Optimization of three-dimensional printing parameters for orthodontic applications.

OBJECTIVES

To determine the impact of build orientation, increased layer thickness, and dental crowding on the trueness of three-dimensional (3D)-printed models, and to evaluate how these parameters affect the fit of thermoformed appliances.

MATERIALS AND METHODS

Ninety-six dental models were printed horizontally and vertically on the building platform using different 3D-printing technologies: (1) a stereolithography (SLA) printer with layer thicknesses of 160 μm and 300 μm and (2) a digital light processing (DLP) printer with layer thicknesses of 100 μm and 200 μm. Each printed model was digitalized and superimposed on the corresponding source file using 3D rendering software, and deviations were quantified by the root mean square values.

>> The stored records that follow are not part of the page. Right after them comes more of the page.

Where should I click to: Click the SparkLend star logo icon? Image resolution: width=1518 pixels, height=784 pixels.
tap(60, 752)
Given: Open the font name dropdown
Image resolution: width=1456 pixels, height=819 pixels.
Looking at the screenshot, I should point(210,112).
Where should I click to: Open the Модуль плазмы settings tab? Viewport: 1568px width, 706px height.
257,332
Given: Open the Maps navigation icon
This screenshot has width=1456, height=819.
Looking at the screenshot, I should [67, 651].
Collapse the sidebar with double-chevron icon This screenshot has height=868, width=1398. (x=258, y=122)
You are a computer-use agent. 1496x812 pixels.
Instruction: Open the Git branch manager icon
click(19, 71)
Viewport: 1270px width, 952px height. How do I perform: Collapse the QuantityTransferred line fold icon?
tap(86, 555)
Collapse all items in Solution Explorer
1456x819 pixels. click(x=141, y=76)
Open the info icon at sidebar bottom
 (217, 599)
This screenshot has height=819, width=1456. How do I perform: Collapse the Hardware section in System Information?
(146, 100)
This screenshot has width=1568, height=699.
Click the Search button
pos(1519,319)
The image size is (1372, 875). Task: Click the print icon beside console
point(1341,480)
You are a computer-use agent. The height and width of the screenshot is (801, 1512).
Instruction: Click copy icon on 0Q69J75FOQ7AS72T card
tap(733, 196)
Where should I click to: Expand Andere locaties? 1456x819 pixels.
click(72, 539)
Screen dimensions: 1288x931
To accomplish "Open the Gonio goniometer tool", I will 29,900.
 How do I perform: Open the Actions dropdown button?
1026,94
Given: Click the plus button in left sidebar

Subsequently, a total of 32 thermoformed appliances were fabricated on top of the most accurate 3D-printed models, and their fit was evaluated by digital superimposition and inspection by three blinded orthodontists. Paired t-tests were used to analyze the data.

RESULTS

Significant differences (P < .05) between printing technologies used were identified for models printed horizontally, with the SLA system achieving better trueness, especially in crowded dentitions. No significant differences between technology were found when models were printed vertically. The highest values of deviation were recorded in appliances fabricated on top of DLP-printed models. The results of the qualitative evaluation indicated that appliances fabricated on top of SLA models outperformed the DLP-modeled appliances.

CONCLUSIONS

Three-dimensional printing with increased layer height seems to produce accurate working models for orthodontic applications.